WAT JE MOET DOEN: Zet de alinea uit het documentstuk hieronder die begint met "De vrouw en haar partner zijn op de hoogte gesteld" om in een korte lijst met de belangrijkste feiten.

STUK UIT DOCUMENT:
■ ■ ■ ■ ■ ■ ■
LZA1-2020-001
Feiten en omstandigheden
Diagnose en prognose
Onderzoek wees uit dat er bij het kind sprake was van anencefalie. De prognose is infaust. Er zijn geen behandelingsmogelijkheden om de prognose te kunnen verbeteren.
Lijden bij de vrouw
Het psychisch lijden bij de vrouw bestond uit de wetenschap dat bij deze infauste prognose het kind kort na de geboorte zou komen te overlijden. De vrouw wenste de zwangerschap bij deze prognose niet te continueren, niet voor het kind maar ook niet voor haarzelf en haar gezin.
Voorlichting en alternatieven
De vrouw en haar partner zijn op de hoogte gesteld van de diagnose en de prognose. Ook is het uitdragen van de zwangerschap met de vrouw besproken. De vrouw wenste de zwangerschap niet uit te dragen. De vrouw en haar partner uitten een herhaald, mondeling verzoek om afbreking van de zwangerschap. Het eerste verzoek werd direct geuit na het horen van de vermoedelijke diagnose.
■ ■ ■ ■ ■ ■ ■
GETOONDE GEGEVENS:
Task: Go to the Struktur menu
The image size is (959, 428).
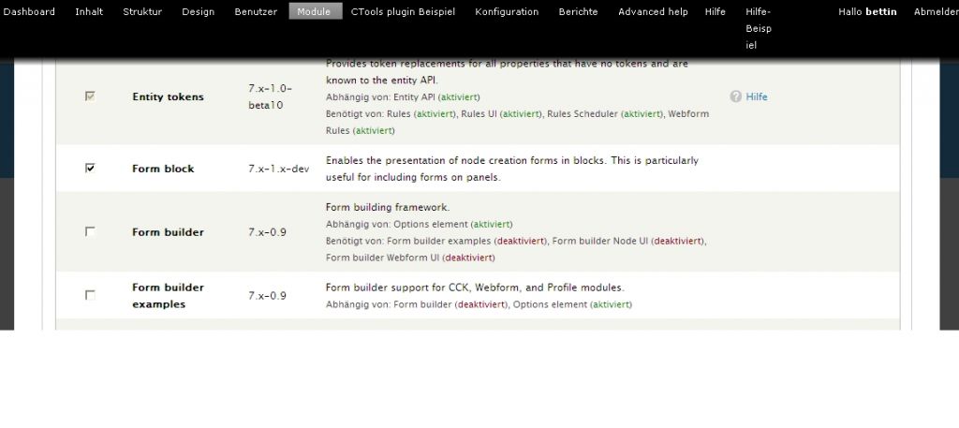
■ ■ ■ ■ ■ ■ ■
JOUW ANTWOORD:
- De vrouw en haar partner hebben uitleg gekregen over de diagnose en de prognose.
- Met de vrouw is besproken of ze de zwangerschap zou uitdragen. Dat wilde ze niet.
- De vrouw en haar partner vroegen meer dan eens mondeling om afbreking van de zwangerschap.
- Het eerste verzoek deden ze meteen nadat ze de vermoedelijke diagnose hoorden.